Mesothelioma of Uncertain Malignant Potential (MUMP) of the Tunica Vaginalis

Author:

Ding Chien-Kuang C.1,Van Roo Jason1,Kryvenko Oleksandr N.2,Ye Huihui3,McKenney Jesse K.4,Epstein Jonathan I.56

Affiliation:

1. Departments of Pathology

2. Department of Pathology, Desai Sethi Urology Institute, Department of Radiation Oncology, Sylvester Comprehensive Cancer Center, University of Miami Miller School of Medicine, Miami, FL

3. Department of Pathology & Laboratory Medicine, University of California, Los Angeles, CA

4. Department of Anatomic Pathology, Cleveland Clinic, Cleveland, OH

5. Urology

6. Oncology, Johns Hopkins University School of Medicine, Baltimore, MD

Abstract

A well-differentiated papillary mesothelial tumor (WDPMT) and malignant mesothelioma are 2 well-recognized entities arising from the testis tunica vaginalis. Another mesothelial lesion exclusively seen at this site is mesothelioma of uncertain malignant potential (MUMP)—a lesion reminiscent of WDPMT yet demonstrating variable proportions of more complex architectural patterns that could be confused with invasion. MUMP was first described in 2010 with a total of 11 cases reported to date. Herein, we describe 19 additional patients who underwent hydrocelectomy, excision, and/or orchiectomy. Novel morphologic patterns found in addition to the 2010 series include spindle cells, keloidal-type collagen, and multicystic architecture lined by bland mesothelial cells. Clinical follow-up in 9 patients for more than 1 year (1.5 to 22.5 y, median 4.5 y) revealed no evidence of disease recurrence or metastases. Despite greater architectural complexity, MUMP has (1) bland cytology; (2) merging in with WDPMT areas; (3) low mitotic rate and Ki-67 nuclear labeling index; (4) retention of MTAP and BAP1 expression; and (5) benign clinical follow-up.
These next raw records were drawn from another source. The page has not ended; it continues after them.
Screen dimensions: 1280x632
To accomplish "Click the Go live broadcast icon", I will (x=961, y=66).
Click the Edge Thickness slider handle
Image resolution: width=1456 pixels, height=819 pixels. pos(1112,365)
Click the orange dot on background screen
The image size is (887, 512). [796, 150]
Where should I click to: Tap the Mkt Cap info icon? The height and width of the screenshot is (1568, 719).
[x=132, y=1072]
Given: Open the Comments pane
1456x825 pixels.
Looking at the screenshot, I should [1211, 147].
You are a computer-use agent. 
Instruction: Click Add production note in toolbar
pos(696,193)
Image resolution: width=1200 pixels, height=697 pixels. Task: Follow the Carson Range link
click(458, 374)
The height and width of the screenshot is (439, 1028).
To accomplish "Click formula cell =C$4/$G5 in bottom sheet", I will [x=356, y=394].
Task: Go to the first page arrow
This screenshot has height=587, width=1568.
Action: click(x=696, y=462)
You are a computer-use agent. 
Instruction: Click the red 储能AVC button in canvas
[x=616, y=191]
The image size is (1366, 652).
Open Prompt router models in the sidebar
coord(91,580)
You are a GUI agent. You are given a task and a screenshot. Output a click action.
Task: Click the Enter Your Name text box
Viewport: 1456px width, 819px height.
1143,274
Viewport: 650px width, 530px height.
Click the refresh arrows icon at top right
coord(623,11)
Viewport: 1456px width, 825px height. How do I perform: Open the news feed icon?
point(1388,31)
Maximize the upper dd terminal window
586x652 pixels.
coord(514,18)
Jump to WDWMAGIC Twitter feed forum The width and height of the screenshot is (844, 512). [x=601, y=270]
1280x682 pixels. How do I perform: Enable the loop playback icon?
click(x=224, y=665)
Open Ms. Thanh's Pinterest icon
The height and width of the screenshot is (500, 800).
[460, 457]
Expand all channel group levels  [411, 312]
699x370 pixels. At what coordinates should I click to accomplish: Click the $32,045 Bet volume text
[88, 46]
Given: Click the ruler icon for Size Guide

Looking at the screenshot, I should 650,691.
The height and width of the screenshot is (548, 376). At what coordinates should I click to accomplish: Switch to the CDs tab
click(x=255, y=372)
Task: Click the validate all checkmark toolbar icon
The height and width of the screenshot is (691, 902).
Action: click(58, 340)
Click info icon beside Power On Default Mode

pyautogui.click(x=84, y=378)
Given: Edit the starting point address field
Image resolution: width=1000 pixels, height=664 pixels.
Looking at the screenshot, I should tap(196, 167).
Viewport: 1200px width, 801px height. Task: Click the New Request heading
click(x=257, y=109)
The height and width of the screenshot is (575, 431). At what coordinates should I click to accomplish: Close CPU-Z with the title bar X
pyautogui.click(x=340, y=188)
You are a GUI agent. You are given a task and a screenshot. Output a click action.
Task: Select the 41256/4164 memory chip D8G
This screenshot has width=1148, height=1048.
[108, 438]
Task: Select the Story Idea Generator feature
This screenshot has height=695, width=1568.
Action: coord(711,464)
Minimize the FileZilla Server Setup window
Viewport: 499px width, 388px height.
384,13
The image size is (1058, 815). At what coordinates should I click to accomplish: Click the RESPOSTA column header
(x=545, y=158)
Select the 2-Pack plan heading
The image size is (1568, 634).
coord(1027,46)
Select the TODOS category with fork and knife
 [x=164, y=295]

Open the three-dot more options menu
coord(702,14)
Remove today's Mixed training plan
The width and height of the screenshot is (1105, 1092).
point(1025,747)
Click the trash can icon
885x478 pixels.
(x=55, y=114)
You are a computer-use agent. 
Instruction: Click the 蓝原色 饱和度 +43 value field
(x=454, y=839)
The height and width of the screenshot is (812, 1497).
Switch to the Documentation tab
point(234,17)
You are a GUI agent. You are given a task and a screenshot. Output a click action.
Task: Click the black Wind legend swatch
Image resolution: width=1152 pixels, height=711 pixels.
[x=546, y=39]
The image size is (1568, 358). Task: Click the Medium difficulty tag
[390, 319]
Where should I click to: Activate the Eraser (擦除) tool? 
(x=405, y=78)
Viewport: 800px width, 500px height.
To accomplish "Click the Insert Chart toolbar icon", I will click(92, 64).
If these cases were malignant mesotheliomas, one would have expected at least some of the patients to demonstrate disease recurrence/progression without adjuvant therapy within the available follow-up time, particularly with limited resection in most patients. Thus, we propose that “mesothelioma of uncertain malignant potential” be renamed as “complex mesothelial tumor of the tunica vaginalis.” Using the term “complex” draws a contrast with the simple cuboidal lining and simple papillary architecture seen in WDPMT. Also, labeling the lesion as “tumor” removes the stigmata of “uncertain malignant potential” and “mesothelioma” that are alarming to patients and clinicians, and potentially could unduly lead to more extensive surgery in an attempt at “complete” resection. At the same time, not definitively labeling the lesion as benign allows recommendations for follow-up.